Exercise: An exact copy of the records below is needed, with every picture left out.

Records for the task:

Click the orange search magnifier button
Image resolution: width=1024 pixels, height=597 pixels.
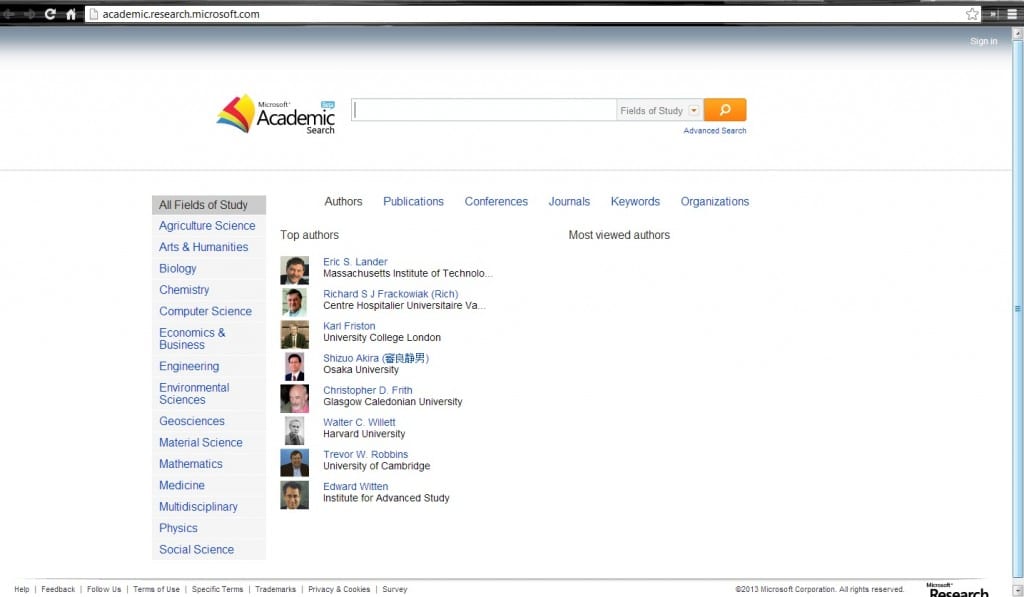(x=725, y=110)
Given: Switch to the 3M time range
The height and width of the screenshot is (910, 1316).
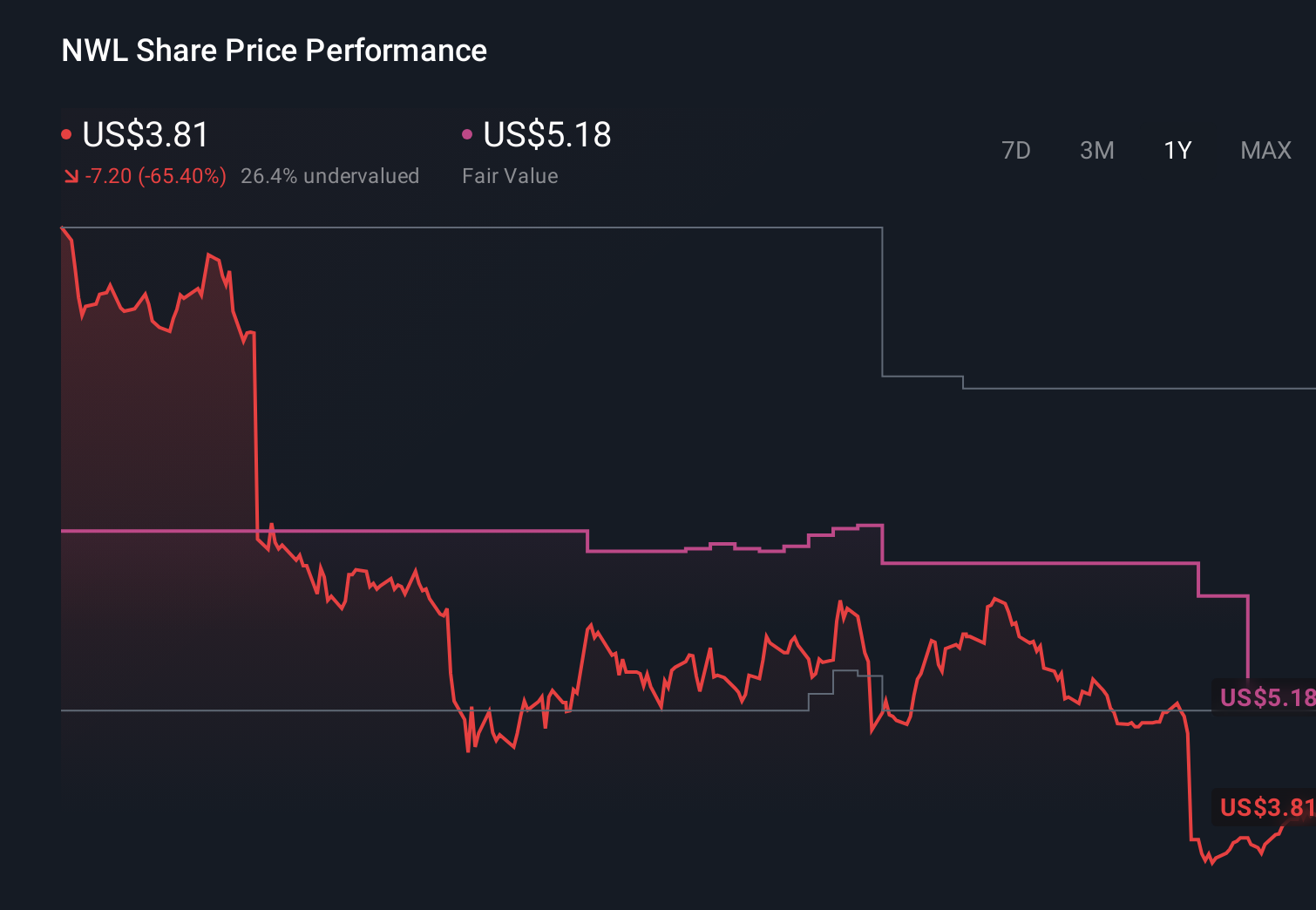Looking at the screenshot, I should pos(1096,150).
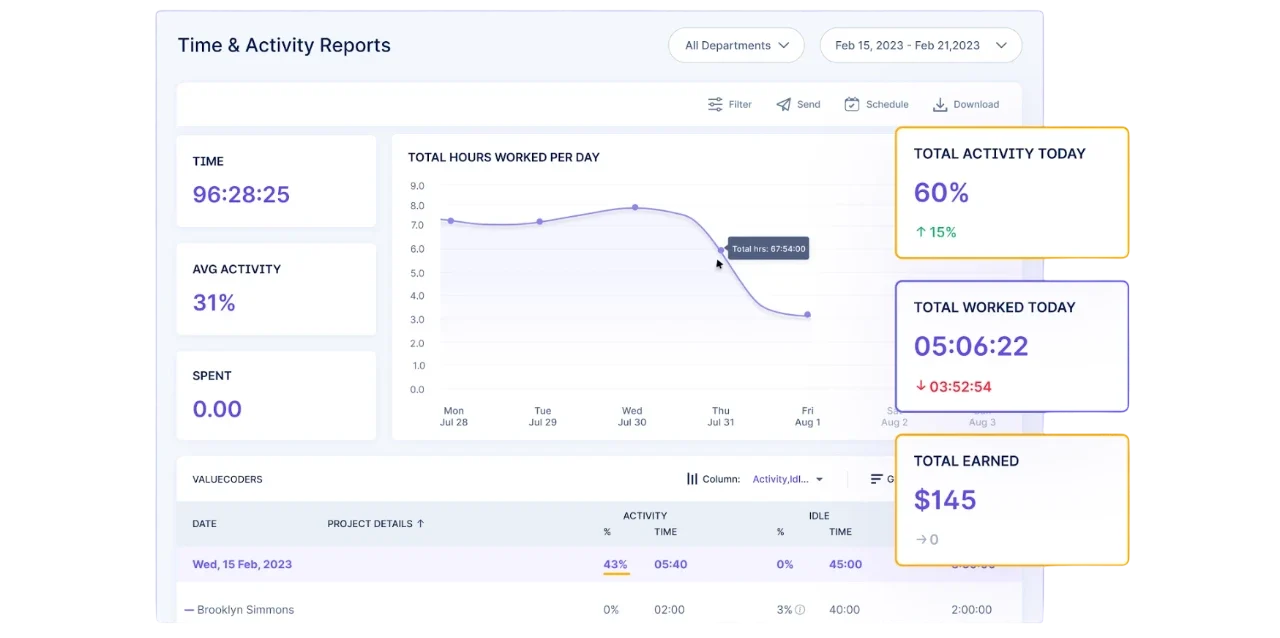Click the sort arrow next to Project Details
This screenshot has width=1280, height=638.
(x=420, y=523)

Solution to this problem:
Click the orange search magnifier button
Image resolution: width=1024 pixels, height=597 pixels.
(x=725, y=110)
Given: Switch to the 3M time range
The height and width of the screenshot is (910, 1316).
Looking at the screenshot, I should pos(1096,150).
Click the sort arrow next to Project Details
This screenshot has width=1280, height=638.
(x=420, y=523)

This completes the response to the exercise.